We are setting up SDI for our IBP system, I found mention about tool "Data Provisioning Agent Configuration tool", is it DP Agent installation or something different. I have downloaded SDI set-up but couldn't find - "Data Provisioning Agent Configuration tool". Please help.
It's an additional step post installation. You can find the SDI documentation here: https://help.sap.com/viewer/7952ef28a6914997abc01745fef1b607/2.0_SPS01/en-US/c467c18dc3f14bef87e72018544a2b87.html
Step 4 is the installation of the DP agent, step 5 the configuration. (Note: for IBP steps 1-3 are done for you by the SAP cloud operations team). You will find the configuration tool in a location like this: C:\usr\sap\dataprovagent\configTool\dpagentconfigtool.exe
Can we access data from multiple on-premise systems simultaneously?
Yes, that's definitely possible !
Great Blog Ben Thanks a lot.
We have read that the SAP ABAP adapter supports calling BAPI functions as virtual procedures.
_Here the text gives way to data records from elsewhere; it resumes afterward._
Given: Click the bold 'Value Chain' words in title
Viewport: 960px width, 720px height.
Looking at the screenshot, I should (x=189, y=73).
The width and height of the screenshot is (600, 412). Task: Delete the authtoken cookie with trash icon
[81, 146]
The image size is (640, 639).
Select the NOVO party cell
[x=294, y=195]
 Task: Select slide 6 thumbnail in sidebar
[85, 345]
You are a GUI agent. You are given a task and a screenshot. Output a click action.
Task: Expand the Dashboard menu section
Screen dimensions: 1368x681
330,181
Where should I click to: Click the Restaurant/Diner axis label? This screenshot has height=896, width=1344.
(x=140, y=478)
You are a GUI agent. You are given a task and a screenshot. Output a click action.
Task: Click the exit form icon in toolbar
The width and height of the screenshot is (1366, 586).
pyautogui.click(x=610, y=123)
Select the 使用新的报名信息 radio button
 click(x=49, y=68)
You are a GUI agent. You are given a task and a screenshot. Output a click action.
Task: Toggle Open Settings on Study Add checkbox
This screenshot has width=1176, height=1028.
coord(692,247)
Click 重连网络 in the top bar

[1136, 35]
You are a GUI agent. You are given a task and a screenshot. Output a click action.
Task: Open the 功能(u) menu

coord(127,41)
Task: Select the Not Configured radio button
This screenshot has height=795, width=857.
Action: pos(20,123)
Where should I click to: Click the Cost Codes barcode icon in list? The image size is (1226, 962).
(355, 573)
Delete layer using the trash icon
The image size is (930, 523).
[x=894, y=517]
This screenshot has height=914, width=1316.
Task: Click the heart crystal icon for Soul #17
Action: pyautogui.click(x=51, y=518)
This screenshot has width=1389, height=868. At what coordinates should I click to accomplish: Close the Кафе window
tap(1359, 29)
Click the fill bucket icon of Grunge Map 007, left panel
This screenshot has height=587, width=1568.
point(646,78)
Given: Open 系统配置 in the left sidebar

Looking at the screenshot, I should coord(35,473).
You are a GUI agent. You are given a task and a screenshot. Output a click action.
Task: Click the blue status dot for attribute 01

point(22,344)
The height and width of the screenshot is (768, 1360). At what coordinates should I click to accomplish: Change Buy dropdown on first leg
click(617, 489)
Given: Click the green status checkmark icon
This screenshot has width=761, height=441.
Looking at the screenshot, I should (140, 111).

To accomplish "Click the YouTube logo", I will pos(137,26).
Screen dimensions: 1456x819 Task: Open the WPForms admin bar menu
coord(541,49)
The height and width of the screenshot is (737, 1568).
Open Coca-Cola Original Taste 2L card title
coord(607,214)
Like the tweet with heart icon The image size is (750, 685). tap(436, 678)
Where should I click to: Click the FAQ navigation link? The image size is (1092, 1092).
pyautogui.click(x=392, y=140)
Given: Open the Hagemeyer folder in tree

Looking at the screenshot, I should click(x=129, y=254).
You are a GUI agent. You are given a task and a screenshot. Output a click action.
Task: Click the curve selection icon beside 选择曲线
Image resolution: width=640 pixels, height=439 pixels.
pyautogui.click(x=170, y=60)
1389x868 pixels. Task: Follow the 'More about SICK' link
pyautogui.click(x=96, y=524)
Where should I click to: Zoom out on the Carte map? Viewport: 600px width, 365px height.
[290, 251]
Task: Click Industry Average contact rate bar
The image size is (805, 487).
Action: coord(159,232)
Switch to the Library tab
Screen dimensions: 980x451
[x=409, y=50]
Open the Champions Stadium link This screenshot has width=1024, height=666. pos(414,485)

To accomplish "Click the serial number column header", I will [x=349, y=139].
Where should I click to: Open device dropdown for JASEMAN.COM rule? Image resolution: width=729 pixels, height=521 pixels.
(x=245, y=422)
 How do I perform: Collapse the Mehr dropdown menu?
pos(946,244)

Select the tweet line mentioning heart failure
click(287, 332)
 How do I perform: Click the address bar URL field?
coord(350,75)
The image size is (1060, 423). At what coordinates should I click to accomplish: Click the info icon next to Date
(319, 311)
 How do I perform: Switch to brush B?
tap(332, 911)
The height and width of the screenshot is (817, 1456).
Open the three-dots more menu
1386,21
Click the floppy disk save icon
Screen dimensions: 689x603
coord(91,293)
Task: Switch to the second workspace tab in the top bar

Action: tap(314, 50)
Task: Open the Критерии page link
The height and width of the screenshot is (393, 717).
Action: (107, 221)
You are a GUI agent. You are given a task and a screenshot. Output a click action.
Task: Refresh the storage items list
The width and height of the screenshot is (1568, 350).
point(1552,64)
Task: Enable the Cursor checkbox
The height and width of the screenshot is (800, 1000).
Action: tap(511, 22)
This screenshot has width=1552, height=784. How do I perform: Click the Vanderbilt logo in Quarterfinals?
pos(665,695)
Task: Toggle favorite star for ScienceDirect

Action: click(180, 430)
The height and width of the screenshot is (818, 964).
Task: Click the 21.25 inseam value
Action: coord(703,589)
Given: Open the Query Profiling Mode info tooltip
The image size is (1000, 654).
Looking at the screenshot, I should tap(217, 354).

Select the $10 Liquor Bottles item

Is this somehow only limited for extracting data from a on-premise SAP System or can we also call BAPIs using SDI, which are creating / committing data in the backend system?
In case someone has the same question: Yes you can also call BAPIs to write data back to ERP. You can even implement a proper error handling for your OData / BAPI Service.
Have got the same question.. any idea if it is possible to have data moved into HANA on the SAP Cloud by calling a ABAP - BAPI vis SDA?
Is it possible to call a odata/rest service using SDI?
E.g: Based on a change to table in source system, replicate the same into destination system and also trigger a service maintained in SAP Cloud Platform?
Yes, it is possible to call those services using SDI.
1. For OData you have a standard adapter, here you have the link to use it:
2. For REST you have to create a custom adapter (by extending a class in Java). Here you have the link to do it:
3. For SOAP (web services), you didn't ask but maybe you could be interested, there is a standard adapter, here you have the link:
Thanks a bunch Fernando
Is it possible for me to setup SDI between two systems in HCP? Read from one HCP system into another HCP System ?
Tried to search for any information regarding setting up Agent on HCP, but did not find any suitable results.